Guinea’s quarry quandary

2009-11-21 13:12

AFTER a two-hour drive north from Conakry, through a landscape of dense forest and moss-covered rocks, the image on the face of Guinea’s bank note suddenly appears: the bauxite mines at Fria.

Three concrete blocks tower up, adorned with hundreds of balconies and almost as many satellite dishes. The French aluminium conglomerate, Pechiney, built these flats for its expatriate employees in 1958. France abruptly withdrew from Guinea shortly after that and Russian aluminium company Rusal bought this Guinean gem.

On the eighth floor of one tower, Bakary Kourouma, an engineer, shows me a picture the company presented to him in 2006 in recognition of his “outstanding service and contribution to the development of the factory”. Kourouma has been placed in charge of water and electricity for the town.

He earns about $180 (R1?362) a month, but after giving $40 to his mother; $20 each to his father, brother and sister; and paying for his travel to work and other expenses, he is left with just $22.

Kourouma’s bosses live in an enormous villa complex on the horizon, just visible from his balcony. Barbed wire protects the 40 Russians.

Sixty years ago this place was the small village of Kimbo. Now the village has been wiped off the map and replaced by a town of 60 000 built around Africa’s first alumina refinery.

In 1957 a group of Western businesses formed the Fria aluminium production company, although Pechiney was in charge of construction and operations. In 1973 it became Friguia, a joint venture, with Guinea holding a majority stake (51%). In 1997 Pechiney withdrew, selling the business to the state for the nominal price of $1. In 2003 the factory was privatised and sold to Rusal.

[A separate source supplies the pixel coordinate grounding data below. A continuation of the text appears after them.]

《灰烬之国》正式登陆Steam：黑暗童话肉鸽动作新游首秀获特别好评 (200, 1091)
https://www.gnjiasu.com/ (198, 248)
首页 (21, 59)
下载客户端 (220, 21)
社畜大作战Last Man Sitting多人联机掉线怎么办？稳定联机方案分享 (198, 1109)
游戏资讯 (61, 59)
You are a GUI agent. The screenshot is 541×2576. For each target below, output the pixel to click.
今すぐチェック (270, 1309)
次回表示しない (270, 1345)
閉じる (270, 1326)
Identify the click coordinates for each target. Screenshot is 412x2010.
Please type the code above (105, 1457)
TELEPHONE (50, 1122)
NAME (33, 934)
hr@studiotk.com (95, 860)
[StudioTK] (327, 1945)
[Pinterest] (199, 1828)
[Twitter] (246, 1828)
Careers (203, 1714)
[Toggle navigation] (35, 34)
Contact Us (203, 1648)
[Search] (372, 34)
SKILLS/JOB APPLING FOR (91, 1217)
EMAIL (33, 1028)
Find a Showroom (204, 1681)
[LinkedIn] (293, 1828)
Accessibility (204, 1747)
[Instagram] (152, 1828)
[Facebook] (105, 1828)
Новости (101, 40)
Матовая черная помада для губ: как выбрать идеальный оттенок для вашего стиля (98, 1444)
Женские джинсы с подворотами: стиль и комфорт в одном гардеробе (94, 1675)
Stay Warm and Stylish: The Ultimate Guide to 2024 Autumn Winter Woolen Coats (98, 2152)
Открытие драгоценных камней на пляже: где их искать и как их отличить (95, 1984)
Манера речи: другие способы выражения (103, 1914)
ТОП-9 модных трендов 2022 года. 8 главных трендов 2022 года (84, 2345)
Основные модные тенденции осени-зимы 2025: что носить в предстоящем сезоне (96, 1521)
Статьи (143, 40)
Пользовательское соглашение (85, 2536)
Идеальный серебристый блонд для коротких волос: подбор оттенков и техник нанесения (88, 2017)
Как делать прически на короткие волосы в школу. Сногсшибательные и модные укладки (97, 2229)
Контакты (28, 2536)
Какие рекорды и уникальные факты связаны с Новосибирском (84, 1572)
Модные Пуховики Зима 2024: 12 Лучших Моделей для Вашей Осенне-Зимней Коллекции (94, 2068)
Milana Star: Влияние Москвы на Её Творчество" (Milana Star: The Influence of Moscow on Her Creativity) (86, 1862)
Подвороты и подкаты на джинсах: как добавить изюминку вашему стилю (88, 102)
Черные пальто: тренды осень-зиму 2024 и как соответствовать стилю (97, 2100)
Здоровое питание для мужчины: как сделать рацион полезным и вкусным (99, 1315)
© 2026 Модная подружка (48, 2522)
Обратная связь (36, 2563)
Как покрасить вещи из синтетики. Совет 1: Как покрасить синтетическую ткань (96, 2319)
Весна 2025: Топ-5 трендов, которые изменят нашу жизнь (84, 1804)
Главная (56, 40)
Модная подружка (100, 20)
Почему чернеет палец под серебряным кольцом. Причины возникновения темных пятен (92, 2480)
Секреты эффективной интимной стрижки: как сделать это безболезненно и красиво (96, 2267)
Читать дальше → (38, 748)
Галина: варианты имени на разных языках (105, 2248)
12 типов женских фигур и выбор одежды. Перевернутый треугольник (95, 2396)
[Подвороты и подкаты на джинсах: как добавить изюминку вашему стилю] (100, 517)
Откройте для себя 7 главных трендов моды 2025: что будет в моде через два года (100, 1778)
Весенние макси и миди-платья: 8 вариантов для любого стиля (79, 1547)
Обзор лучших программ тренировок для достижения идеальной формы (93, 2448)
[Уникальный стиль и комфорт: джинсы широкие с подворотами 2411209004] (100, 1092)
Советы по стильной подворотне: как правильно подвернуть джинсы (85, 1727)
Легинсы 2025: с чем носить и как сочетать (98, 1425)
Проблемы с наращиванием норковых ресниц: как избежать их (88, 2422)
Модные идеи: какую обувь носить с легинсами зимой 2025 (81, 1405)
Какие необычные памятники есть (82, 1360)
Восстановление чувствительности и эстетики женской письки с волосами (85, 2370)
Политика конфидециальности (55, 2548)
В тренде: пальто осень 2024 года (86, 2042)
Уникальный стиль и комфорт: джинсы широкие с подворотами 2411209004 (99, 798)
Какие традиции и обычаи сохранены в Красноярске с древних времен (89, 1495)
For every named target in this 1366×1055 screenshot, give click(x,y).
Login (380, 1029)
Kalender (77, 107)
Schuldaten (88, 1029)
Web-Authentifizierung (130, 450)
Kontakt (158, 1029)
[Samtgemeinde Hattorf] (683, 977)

Under a cloud of bauxite dust, Fria resembles any European factory town with chimney stacks and blast furnaces, workers’ housing estates (varying in quality according to their qualifications), and community projects: a sports stadium, a swimming pool and youth centres – symbols of Pechiney’s paternalism.

Guinea has almost 16 billion tons of bauxite – an ore used to make aluminium. This is about one third of the world’s known reserves. It could continue producing at the current rate for another 1 600 years. This year bauxite, along with iron, diamonds and gold, provided 20% of Guinea’s GDP and 80% of its exports.

When commodity prices plummeted last year, management stopped replacing worn-out machine parts. “We’re having to make do as best we can, replacing one broken part with a part from another machine,” says an employee. “Suppliers have stopped delivering altogether because so many bills remain unpaid.”

The financial crisis is the reason the company gives for not raising salaries: it is one of the few employers in Guinea who do not pay the national minimum wage of $324. Its staff bulletin, The Voice of Rusal, urges the plant’s 1?200 employees and 1?600 subcontractors to take more responsibility. “If everyone took their responsibilities seriously, our refinery would run more smoothly,” it reported last year.

Instead of complaining about the poor state of the equipment and the remoteness of the Russians (who have given no management posts to Guineans), the bulletin says workers should ask themselves: “What can I do to help the refinery in this difficult time?”

A year earlier, when people in the town protested about frequent power cuts, Rusal organised a children’s drawing competition on the theme “How to save electricity”.

Ibrahima Diallo Taribé, a stationmaster who used to work for Pechiney, says he may not know much about the global aluminium market, but he does know that last year, Rusal became the second-biggest company in the sector. Its boss, Oleg Deripaska, is the 10th-richest man in Russia and is close to Vladimir Putin.

As Genady Ulyanich, the company’s head of communications, puts the finishing touches to the latest edition of The Voice of Rusal (which he sends to Russia for approval), he points out: “In Moscow they don’t realise that most workers here are fathers with dozens of mouths to feed.”

He predicts the Chinese will take over once Rusal leaves.

In April this year the workers at Fria went on strike. They appealed for help from Guinea’s new president Captain Moussa Dadis Camara. He took power from the late president Lansana Conté in a coup last December.

Camara rebuked Rusal, but told the workers to return to the factory. In June the lowest salaries were raised by $59.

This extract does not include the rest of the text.